Year's top officer is a team player

Police corporal hailed for traffic enforcement

November 09, 2007|By Justin Fenton | Justin Fenton,Sun reporter

Described as a hard-working police officer and a true team player, Cpl. Eric Trumbauer lived up to the humble billing .

After being named Officer of the Year by the Northern District Police Community Relations Council Wednesday night and receiving accolades from the Police Department's top leaders, it was Trumbauer's turn to speak.

"Thanks everyone," he said. With that, he waved and left with his wife and newborn child.

Community leaders and police officials applauded Trumbauer's work during the past year, notably his aggressive traffic enforcement and quick-thinking.

Since September of last year, he has written nearly 800 traffic enforcement citations or warnings, and made 28 driving-under-the-influence arrests. As one of his shift's Breathalyzer operators, he also aids officers across the county in the investigation of impaired-driving offenses.
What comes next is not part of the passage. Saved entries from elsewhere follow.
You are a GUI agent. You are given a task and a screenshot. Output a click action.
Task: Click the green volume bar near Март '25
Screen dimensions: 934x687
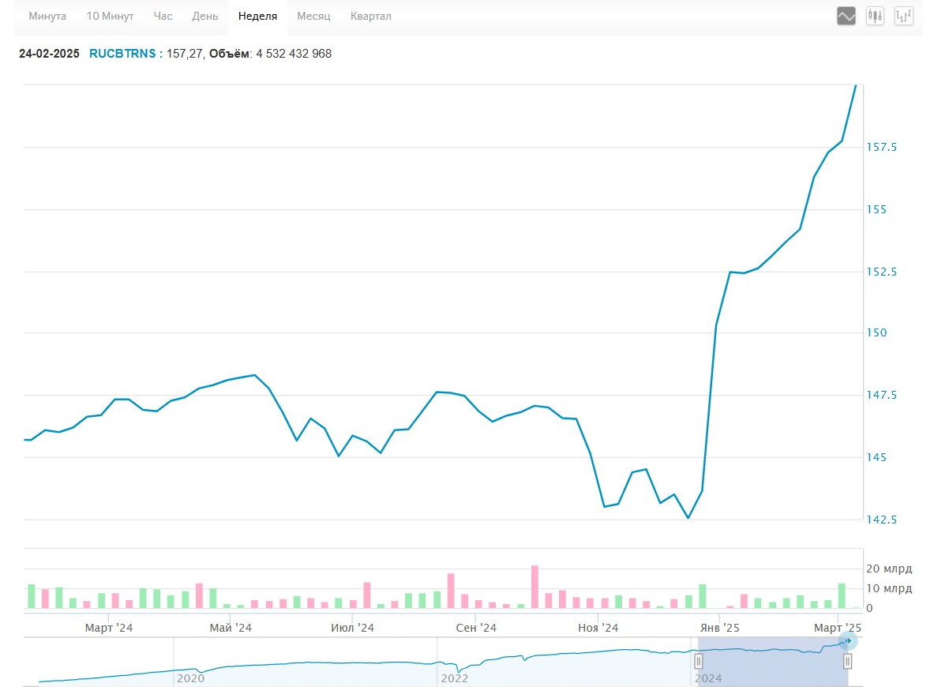point(842,595)
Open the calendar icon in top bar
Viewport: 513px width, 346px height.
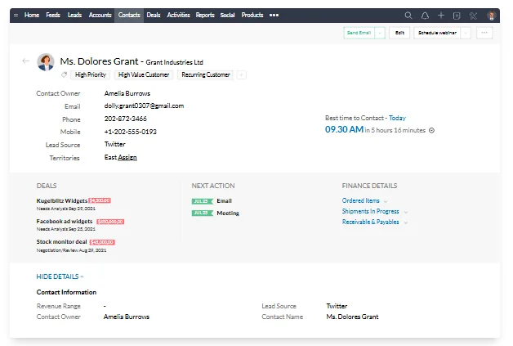coord(457,16)
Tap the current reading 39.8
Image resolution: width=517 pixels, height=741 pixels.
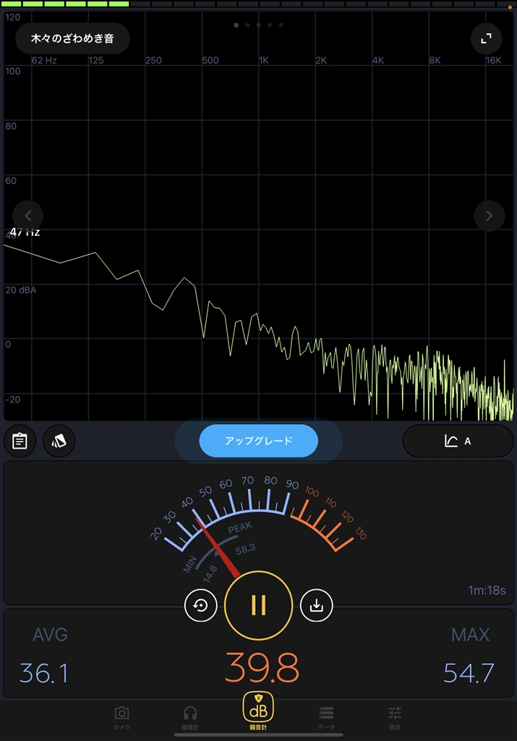(261, 668)
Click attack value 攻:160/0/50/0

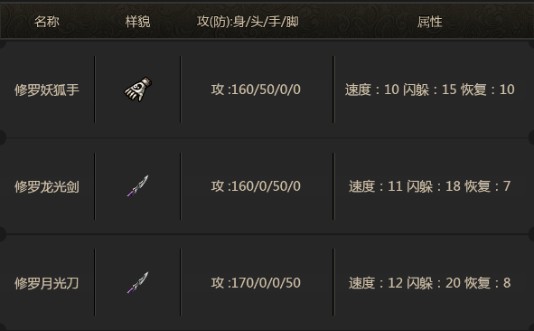256,186
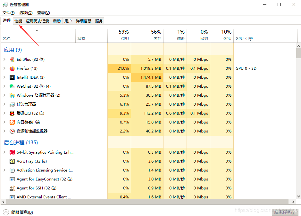Click the EditPlus process icon
The height and width of the screenshot is (216, 301).
pyautogui.click(x=12, y=59)
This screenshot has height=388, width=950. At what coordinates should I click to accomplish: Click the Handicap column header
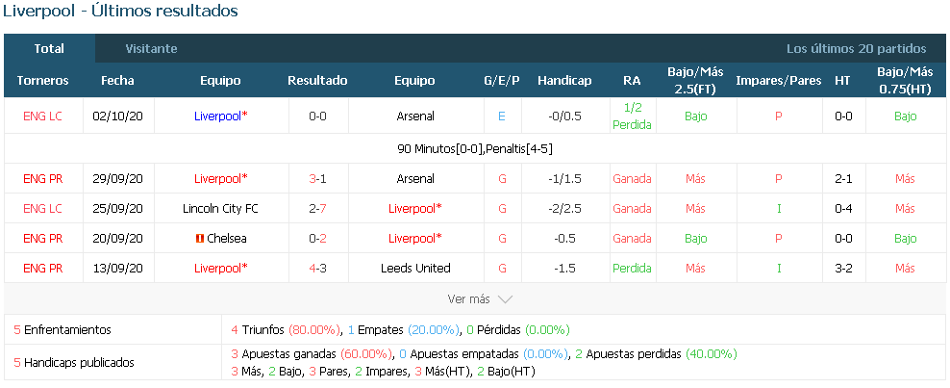pos(564,81)
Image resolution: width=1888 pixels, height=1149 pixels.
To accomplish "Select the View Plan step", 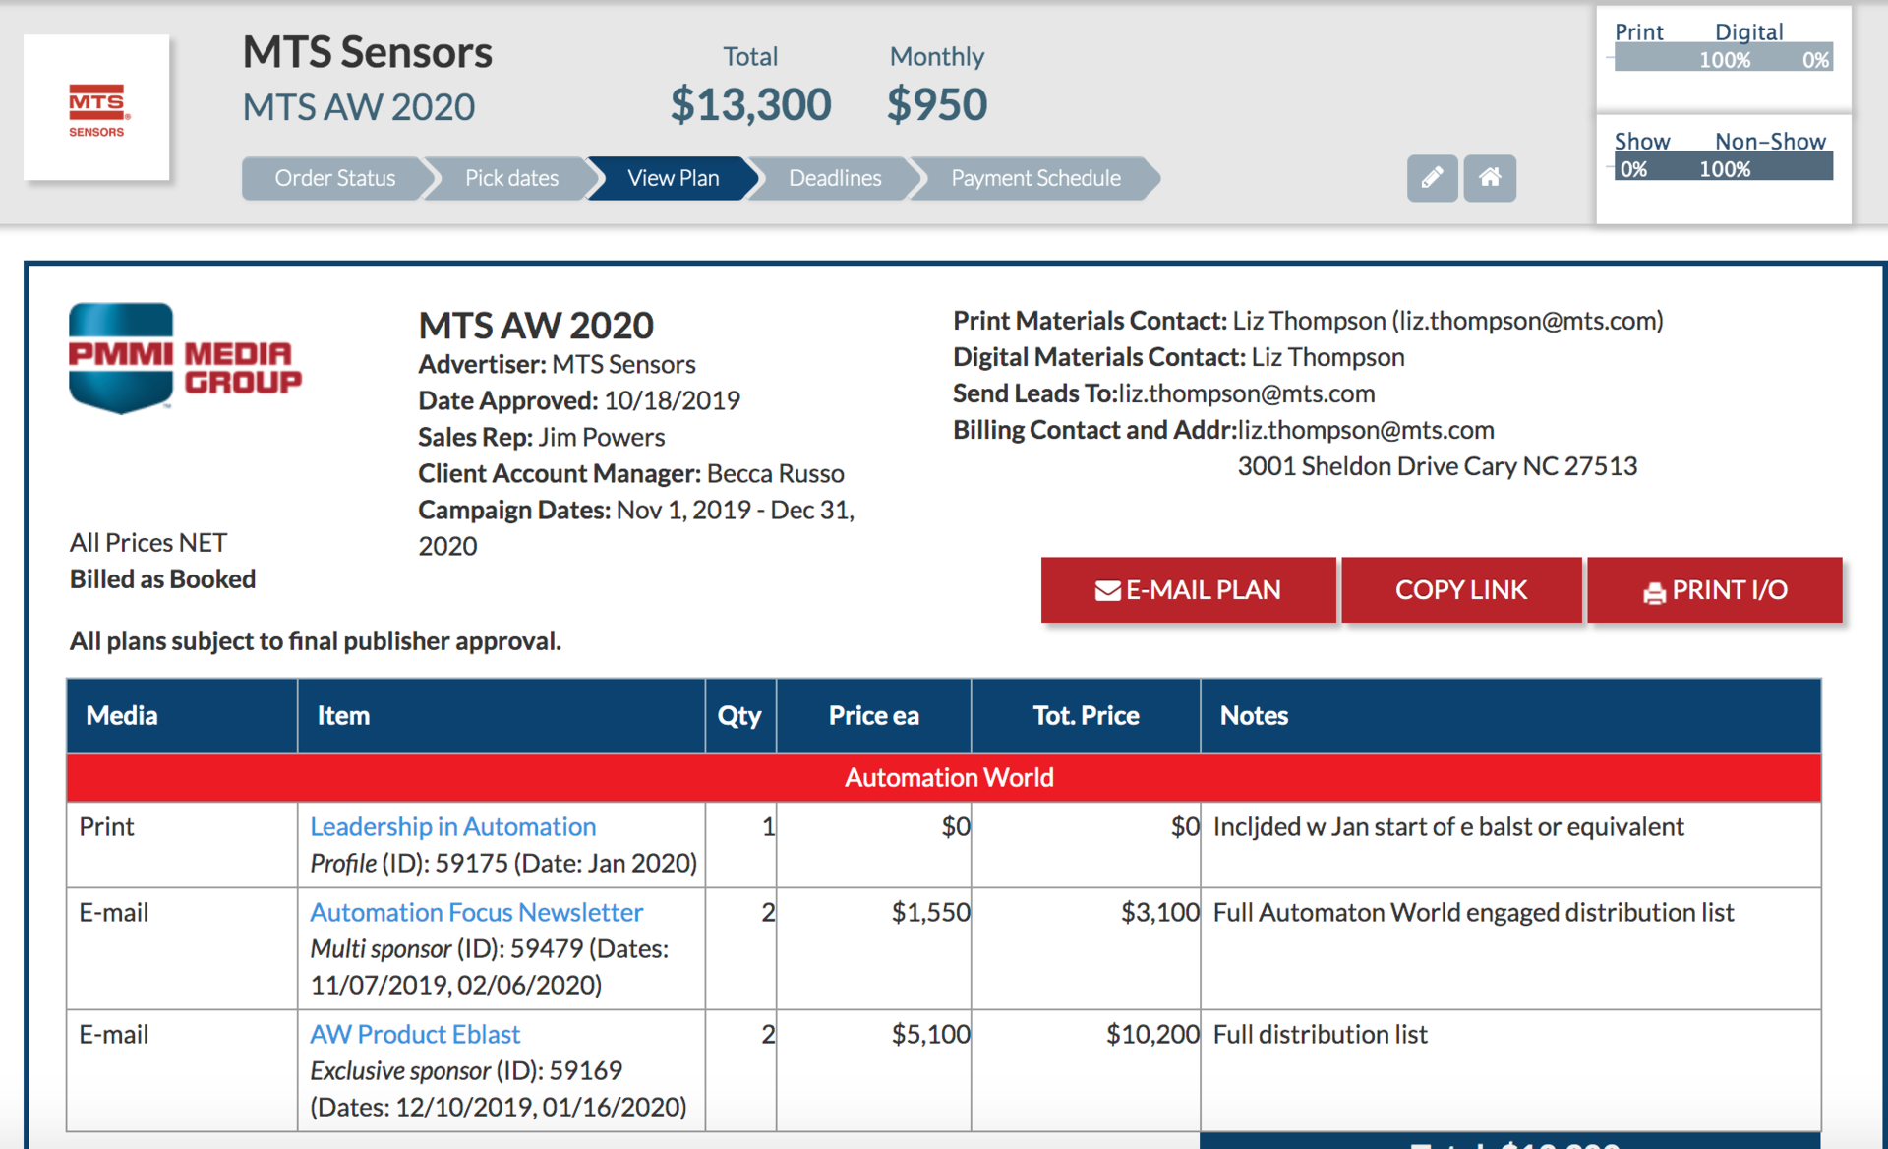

Lt. T.J. Altomare, the commander of Trumbauer's fourth platoon in the Northern District, also pointed out some of Trumbauer's notable arrests. He was the first on the scene for a Jan. 8 gas station robbery on Baltimore-Annapolis Blvd., ordering a suspect - who was wearing a ski mask and holding a store clerk behind the counter with an eight-inch butcher knife - to surrender.

"Cpl. Trumbauer's actions kept the suspect from inflicting further harm on the victim and may well have saved his life," Altomare wrote in a nomination letter to Capt. Joseph Jordan, commander of the Northern District.

Trumbauer also seized 14.5 grams of suspected cocaine during a traffic stop on Ritchie Highway and helped take a suspect in a domestic stabbing into custody without incident.

Col. James Teare, the Anne Arundel County police chief, and Deputy Chief David Pressley attended the meeting to congratulate Trumbauer and the community relations council, which Teare said has "pulled the community together to act as one."

"This recognition means so much to the officers," Pressley said. "They'll act like it's not a big deal when they're amongst their peers ... but it's the first thing on their resumes, that they were Officer of the Year."